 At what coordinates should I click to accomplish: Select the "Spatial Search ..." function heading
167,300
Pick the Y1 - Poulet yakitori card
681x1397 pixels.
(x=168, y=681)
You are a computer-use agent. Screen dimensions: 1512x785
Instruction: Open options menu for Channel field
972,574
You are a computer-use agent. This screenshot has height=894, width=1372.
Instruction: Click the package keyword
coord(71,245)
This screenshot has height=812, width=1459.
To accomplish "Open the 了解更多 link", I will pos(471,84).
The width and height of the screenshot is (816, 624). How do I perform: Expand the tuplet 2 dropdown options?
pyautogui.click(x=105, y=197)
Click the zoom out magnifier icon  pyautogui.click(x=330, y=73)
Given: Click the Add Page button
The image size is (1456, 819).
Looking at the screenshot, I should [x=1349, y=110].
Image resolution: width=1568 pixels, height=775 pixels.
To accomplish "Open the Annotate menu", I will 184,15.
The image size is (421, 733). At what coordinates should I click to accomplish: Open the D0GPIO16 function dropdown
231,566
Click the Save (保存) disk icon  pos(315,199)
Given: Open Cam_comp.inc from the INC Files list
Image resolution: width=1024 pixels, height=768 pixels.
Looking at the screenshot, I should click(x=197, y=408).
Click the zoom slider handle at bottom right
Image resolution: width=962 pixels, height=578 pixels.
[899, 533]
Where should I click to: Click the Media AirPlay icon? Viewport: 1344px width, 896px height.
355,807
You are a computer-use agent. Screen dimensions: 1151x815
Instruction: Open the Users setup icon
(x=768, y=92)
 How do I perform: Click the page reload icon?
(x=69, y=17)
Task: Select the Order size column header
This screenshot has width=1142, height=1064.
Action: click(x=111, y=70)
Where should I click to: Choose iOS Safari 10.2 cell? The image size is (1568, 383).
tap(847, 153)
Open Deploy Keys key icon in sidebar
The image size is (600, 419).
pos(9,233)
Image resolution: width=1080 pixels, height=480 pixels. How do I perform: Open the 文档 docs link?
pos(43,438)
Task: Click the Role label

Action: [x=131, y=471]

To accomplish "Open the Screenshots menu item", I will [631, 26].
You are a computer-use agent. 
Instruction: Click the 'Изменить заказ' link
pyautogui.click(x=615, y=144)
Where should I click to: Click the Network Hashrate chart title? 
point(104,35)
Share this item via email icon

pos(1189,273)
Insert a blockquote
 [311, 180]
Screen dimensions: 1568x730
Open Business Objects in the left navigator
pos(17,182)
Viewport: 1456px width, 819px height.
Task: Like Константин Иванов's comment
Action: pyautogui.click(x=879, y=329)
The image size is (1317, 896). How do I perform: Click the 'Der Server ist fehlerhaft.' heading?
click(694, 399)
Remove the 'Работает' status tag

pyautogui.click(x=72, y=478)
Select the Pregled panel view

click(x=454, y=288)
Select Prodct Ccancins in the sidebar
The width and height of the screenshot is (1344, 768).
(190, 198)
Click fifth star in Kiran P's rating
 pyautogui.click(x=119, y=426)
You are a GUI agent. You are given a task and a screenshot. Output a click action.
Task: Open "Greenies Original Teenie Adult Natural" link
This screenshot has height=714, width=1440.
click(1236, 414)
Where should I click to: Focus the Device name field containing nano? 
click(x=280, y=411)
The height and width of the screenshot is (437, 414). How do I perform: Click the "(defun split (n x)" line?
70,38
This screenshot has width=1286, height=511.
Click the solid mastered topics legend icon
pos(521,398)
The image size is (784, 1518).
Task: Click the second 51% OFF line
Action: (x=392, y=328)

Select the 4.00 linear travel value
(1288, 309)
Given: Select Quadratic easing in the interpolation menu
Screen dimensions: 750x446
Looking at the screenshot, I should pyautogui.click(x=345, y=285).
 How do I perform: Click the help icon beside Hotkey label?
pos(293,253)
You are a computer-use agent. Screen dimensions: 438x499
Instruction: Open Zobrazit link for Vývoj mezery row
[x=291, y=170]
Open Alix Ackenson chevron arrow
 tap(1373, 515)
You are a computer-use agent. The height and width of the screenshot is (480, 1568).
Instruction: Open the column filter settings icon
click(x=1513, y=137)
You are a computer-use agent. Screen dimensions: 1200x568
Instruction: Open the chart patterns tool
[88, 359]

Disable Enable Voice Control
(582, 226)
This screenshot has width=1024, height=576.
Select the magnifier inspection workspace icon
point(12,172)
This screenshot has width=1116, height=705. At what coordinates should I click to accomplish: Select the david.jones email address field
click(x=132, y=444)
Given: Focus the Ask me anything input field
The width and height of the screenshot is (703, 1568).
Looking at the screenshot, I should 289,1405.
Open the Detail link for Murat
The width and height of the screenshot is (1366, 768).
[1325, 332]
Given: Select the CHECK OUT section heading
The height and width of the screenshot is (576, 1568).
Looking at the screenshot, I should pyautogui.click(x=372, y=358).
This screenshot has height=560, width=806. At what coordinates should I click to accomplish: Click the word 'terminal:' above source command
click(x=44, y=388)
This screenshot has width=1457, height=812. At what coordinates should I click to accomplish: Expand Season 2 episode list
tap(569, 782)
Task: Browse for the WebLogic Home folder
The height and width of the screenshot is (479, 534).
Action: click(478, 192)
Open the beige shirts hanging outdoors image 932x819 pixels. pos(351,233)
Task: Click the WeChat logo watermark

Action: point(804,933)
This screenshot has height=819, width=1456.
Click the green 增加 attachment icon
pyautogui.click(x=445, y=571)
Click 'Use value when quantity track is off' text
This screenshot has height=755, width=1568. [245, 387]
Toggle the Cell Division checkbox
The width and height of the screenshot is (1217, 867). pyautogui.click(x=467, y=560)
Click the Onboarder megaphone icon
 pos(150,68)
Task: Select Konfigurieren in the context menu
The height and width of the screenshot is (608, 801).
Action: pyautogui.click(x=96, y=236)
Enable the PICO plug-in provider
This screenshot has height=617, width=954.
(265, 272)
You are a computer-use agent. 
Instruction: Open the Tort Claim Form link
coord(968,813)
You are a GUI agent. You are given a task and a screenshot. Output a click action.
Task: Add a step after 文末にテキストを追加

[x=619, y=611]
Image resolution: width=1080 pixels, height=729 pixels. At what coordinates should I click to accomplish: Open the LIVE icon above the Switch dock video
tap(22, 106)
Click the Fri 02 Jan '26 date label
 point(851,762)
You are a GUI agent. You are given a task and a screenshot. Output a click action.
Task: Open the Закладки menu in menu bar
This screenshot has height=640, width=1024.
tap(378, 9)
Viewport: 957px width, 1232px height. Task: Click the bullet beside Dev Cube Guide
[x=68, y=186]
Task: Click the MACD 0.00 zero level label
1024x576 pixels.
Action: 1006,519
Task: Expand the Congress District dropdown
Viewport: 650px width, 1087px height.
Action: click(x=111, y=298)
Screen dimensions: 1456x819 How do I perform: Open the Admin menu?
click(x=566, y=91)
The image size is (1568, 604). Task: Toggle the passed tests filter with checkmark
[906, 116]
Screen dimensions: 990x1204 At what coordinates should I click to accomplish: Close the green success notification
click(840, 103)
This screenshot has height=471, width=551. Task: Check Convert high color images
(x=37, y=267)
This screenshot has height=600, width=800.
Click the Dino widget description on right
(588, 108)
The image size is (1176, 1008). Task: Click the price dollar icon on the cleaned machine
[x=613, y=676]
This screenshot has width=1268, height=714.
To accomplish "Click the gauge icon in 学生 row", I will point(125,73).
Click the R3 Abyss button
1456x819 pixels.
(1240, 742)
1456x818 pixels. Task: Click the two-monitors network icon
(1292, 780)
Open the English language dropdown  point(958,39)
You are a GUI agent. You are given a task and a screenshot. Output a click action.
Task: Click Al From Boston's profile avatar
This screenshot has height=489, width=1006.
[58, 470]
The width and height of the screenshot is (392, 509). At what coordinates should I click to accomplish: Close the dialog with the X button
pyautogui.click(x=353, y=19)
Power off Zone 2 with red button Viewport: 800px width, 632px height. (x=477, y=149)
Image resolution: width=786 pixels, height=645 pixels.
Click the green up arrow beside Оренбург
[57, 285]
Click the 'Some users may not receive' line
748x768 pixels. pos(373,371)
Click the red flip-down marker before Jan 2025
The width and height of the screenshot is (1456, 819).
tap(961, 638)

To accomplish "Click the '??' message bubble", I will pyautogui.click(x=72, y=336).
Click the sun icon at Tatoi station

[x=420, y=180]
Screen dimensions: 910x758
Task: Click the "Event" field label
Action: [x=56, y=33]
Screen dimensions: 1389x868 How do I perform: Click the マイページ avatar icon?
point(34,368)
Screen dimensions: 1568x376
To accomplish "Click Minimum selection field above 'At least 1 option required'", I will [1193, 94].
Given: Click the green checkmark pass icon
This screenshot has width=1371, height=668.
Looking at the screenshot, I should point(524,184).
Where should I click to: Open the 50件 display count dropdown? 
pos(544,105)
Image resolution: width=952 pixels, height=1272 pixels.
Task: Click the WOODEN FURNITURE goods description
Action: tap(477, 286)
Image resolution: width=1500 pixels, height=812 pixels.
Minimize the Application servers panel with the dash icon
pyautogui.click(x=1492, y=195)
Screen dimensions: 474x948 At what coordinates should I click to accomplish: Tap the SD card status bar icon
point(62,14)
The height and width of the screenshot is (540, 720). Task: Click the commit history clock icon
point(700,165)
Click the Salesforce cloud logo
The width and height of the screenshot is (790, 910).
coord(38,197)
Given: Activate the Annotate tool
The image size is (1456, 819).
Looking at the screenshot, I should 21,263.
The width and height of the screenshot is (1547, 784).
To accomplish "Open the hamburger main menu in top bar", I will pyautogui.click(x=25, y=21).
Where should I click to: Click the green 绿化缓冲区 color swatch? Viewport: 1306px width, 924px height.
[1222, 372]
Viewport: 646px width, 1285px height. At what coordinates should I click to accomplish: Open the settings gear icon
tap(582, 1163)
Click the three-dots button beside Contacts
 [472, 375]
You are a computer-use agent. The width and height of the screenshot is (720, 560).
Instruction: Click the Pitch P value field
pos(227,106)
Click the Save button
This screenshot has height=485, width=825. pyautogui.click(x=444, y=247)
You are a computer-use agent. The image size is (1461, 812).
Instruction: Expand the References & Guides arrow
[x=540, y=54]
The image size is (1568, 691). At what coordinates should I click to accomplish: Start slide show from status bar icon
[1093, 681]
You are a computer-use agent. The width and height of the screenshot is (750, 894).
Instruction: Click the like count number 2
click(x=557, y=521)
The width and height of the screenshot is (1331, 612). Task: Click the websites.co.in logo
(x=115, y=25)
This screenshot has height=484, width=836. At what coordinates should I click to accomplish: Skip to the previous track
----------
> [Ejercicio propuesto]:
Copia sin ningún cambio las líneas de arriba, empezando por la que contiene "Given: Focus the Ask me anything input field" y siguiendo hasta la que contiene "[1325, 332]", ambas incluidas.

> [Respuesta al ejercicio]:
Given: Focus the Ask me anything input field
The width and height of the screenshot is (703, 1568).
Looking at the screenshot, I should 289,1405.
Open the Detail link for Murat
The width and height of the screenshot is (1366, 768).
[1325, 332]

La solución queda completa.